The MAE scores obtained for each feature set of the wGRS + GF + POS-based models and the baseline models are summarized in Additional file 5. Moreover, the optimal hyperparameters used are presented in Additional file 6.

The MAE scores of the models based on wGRS + GF + POS range from 6.00E-05 to 3.94E-03; the best performing model used 13 features in contrast to the worst-performing model, which used 22 features. However, generally, regardless of the number of features employed, all wGRS + GF + POS-based models obtained much lower MAE scores than baseline models. The MAE scores of the baseline models range from 3.51E−03 to 6.30E−01, with the best performing model trained on a single feature while the worst performing model trained on 98 features. Moreover, when trained with 104 features, the wGRS + GF + POS-based model outperformed the baseline model with an MAE score of 5.71E−04 instead of 6.16E−01. This further confirms that prediction accuracy can be significantly improved when mutation location information is provided.

However, regarding finding the optimal number of features, we observed that the prediction accuracy did not improve significantly when the number of features increased or decreased. In other words, lower MAE scores were obtained with fewer or more features. Thus, we hardly determined the optimal number of SNPs required for malaria prediction. This observation is different than the observation of the previous machine learning models, where prediction accuracy was affected by the number of SNPs used as features. Another noticeable observation is that there is only a slight difference in MAE scores obtained between the machine learning and deep learning models. Thus, we can conclude that the deep learning model can serve as an alternative approach for predicting individual malaria risk based on genetic variation data.

Conclusions

This study developed a novel GA that optimizes the hyperparameters of three machine learning models: LightGBM, Ridge Regression, and SVR in this domain. The leading idea takes advantage of GA in parallel searching from a population of points, providing higher efficiency, significant running time, and more robustness. Based on the statistical analysis results that evaluate the association between mutation location and malaria genetic marker, generally, we obtained significant correlation coefficients and p-values for all feature sets. Therefore, as expected, the machine learning and deep learning models showed substantial performance improvement when mutation location was incorporated to predict the risk of malaria.

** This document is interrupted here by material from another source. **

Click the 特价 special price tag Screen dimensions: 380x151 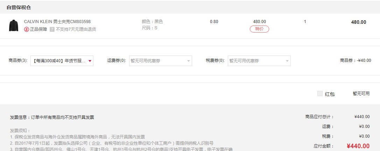[259, 29]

The potential application of this study is to provide relevant knowledge of genetic and technical deliberations, which can enhance state-of-the-art methods or as an alternative to quantify individual malaria risk, conduct risk score analysis, and facilitate personalized prevention and treatment. Moreover, this study utilizes large-scale genetic variation data obtained from the MalariaGEN dataset. This dataset provides a good generalization for malaria risk prediction in different populations. This is because a large amount of genotyping data from diverse populations is usually required to obtain reasonable prediction generalization. In terms of future work, it would be interesting to see the ability of our proposed method with populations from different continents. Besides that, we did not include phenotype data as the focus of our study was on genetic variation data. We plan to investigate the model with different types of biological data, such as protein interaction, phenotype, and gene expression data.

To summarize, the novelties of this study are as follows (i) proposed a novel GA with optimal crossover, mutation, and parameter mutation probabilities, as well as population and generation sizes, for three machine learning models: LightGBM, Ridge Regression, and SVR, in this domain (ii) proposed a formula that incorporates mutation location information that improved the wGRS-based score, (iii) proposed a deep learning model as an alternative approach to predict individual malaria risk, (iv) evaluated the experimental results, and (v) proposed an optimal number of SNPs for malaria prediction.